The nodes store the transaction data and, with the help of processing power, can confirm whether the recipient actually received the transaction. In the terms of communications between militaries and medical support personnel, the Blockchain nodes can tell whether the commanding officer of a military base actually received and read the email sent to him by the chief of the local medical support units. The Blockchain will also know if the commanding officer sent a reply or deleted the email from his inbox without bothering to open it. This can help to address the concerns of the 25% of survey respondents who say that a lack of dialogue between the affected parties is one obstacle to collaboration by making it easier to track down the reasons that the dialogue isn’t happening.

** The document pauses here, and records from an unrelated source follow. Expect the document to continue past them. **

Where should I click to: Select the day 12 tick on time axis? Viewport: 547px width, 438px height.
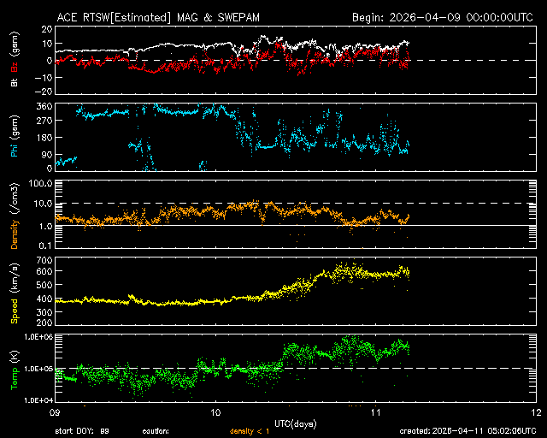[x=535, y=411]
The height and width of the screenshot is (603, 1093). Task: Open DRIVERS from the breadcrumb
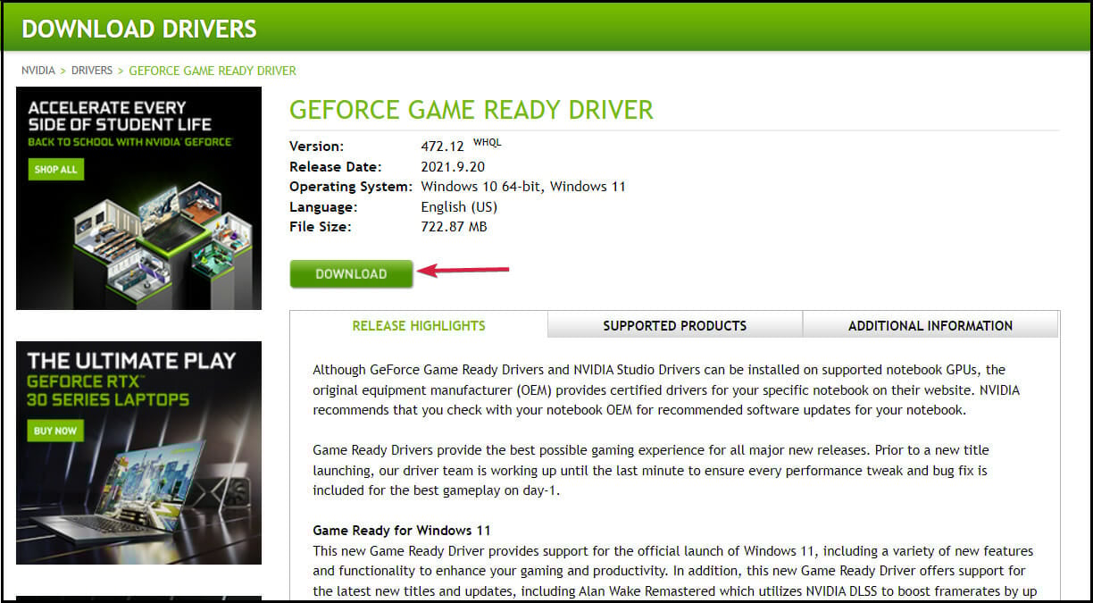point(91,70)
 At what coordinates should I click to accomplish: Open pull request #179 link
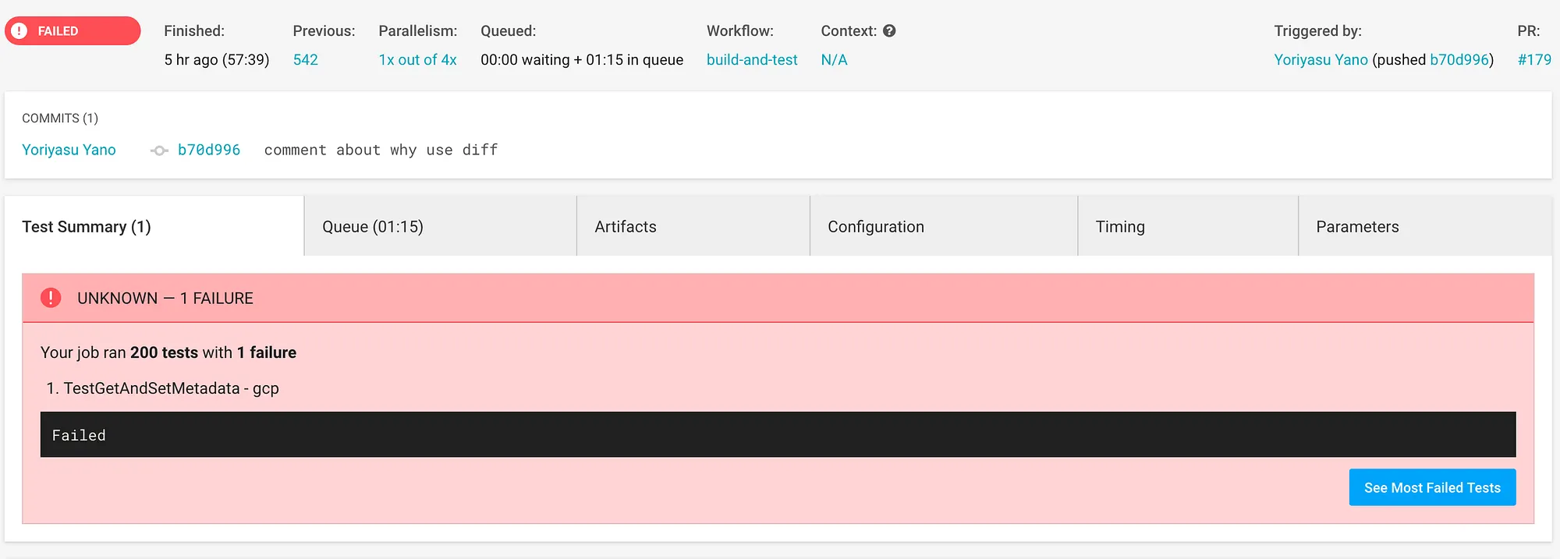click(1534, 60)

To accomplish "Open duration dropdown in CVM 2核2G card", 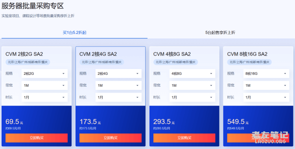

It will still be possible to make it look to the end user like the email was deleted if the app designer chose to include that functionality, but it will be impossible to delete the data from the Blockchain ledger or alter it in any way short of completely disabling the Blockchain’s entire network. It may still be possible to hack into an email account and use it to send false information, but the Blockchain will log that event and it can be used as evidence when reconstructing the event. It may be possible to interfere with a client’s ability to connect to a valid node, but the user of the device loaded with that client will likely take it to the responsible technician for maintenance because his or her messages aren’t going through. It may be possible to attempt to tamper with or hide information, but the Blockchain is based on cryptographic technology that will throw up all kinds of warning signs if someone tries to fraudulently alter data and is designed to be fully transparent to anyone who has permission to access data on that particular Blockchain. If someone tries to hide questionable activity on the Blockchain or tamper with it in any way, the responsible expert is going to notice.

(In the case of Bitcoin, everybody has permission to view data stored on the Blockchain, though Blockchain.info makes it easier. That’s what Bitcoin users are used to. However, some companies and organizations may choose to make their Blockchain apps private instead of allowing the general public to view their data.)

The decentralized nature of the Blockchain also makes it easier to quarantine a malfunctioning or hijacked node without losing much functionality. The issues with hospital information systems being infected with ransomware were partly caused by use of a centralized model that made it possible to shut down access to data by taking over a few servers. That can be solved either by having backup servers and equipment ready to boot up quickly without becoming infected themselves, or by having the data stored and constantly backed up by multiple nodes that can function completely independently, can be separated by a vast distance, and can be quickly isolated from all other nodes if they become compromised without costing the entire network very much. The latter is a decentralized network that can include the Blockchain.

Communications and collaboration issues are scheduled to be among the topics discussed at the Medical Support Conference in April. While the Blockchain isn’t obviously on the conference’s schedule, it may help to provide the reliable communication needed for improved collaboration between militaries and medical support personnel.